Audi e-tron 'Powerwalking'
Framestore has created an army of dancing robots (choreographed by the award-winning Russell Maliphant) for this Noam Murro-directed ad for Audi by THJNK AG, which is being shown across Europe this autumn.
We started off by working with our pre-vis partners, The Third Floor, to block out the narrative with rough cameras angles and dance moves ahead of the plate shoot. As the performance was going to be created in post, the shoot involved capturing empty shots of the street, so the pre-vis gave an understanding of what was going to be there in the end.
This was followed by a mo-cap shoot at The Imaginarium, where we had seven dancers going through the choreographed dance sections. These were being captured and fed live into rough 3D models we had supplied so the director and the agency could see what it was going to look like. The robots were developed from 2D designs from Noam Murro's production designer, going from some toy-robot like designs to something slightly sleeker particularly the hero Audi bot.

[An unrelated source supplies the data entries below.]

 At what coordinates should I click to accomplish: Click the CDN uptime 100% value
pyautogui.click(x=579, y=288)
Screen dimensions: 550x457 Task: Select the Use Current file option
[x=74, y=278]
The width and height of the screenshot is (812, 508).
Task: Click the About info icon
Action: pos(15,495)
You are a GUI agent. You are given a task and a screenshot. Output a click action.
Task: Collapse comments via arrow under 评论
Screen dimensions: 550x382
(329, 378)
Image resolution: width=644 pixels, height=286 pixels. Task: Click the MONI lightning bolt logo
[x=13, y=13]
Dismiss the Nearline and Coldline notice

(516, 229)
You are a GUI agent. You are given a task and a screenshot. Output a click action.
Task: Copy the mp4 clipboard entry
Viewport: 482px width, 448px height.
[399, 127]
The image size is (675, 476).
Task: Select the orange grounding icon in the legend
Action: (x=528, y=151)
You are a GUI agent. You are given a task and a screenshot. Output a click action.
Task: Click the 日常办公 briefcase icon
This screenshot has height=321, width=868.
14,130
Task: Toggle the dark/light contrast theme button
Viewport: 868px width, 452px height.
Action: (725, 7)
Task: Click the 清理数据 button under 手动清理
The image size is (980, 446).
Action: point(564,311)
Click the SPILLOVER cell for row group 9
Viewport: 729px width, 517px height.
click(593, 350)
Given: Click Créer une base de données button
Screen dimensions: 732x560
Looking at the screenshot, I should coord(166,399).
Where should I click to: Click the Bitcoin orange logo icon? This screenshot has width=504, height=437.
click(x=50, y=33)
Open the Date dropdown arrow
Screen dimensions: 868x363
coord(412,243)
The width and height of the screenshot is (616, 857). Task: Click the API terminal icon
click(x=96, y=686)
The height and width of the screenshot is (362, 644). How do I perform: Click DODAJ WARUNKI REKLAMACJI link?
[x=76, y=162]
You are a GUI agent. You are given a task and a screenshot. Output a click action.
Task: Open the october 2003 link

"The Audi bot changed quite a lot," sais VFX Supervisor Simon French. "It started off really quite retro, very much based on real tin toys, and through various stages it's become something that represents the brand and looks more high tech and advanced than the rest of the robots."
How we made it
"As we built the models and rigs, we needed to interpret some of the mechanics of the designs that weren't visible in the initial designs. We went through the process of adding more flexibility and joints and slightly breaking the tin toy brief in order not to compromise the fluidity of the mo-cap, which the director particularly wanted to see coming through in the performance. There's complexity to it that is not immediately apparent. We had to approach it in a way that, if we had to double the number of robots over night, we could.
"A system was developed in Maya for handling crowd shots that would allow six basic robot types to be replicated and varied without having to painstakingly go back and forth through animation. "We could swap out individual components, such as alternative heads and limbs even when animation had been finalised. Even though most of the performance is from mo-cap, there are a few set pieces for which traditional animation was the only way to go," added Simon.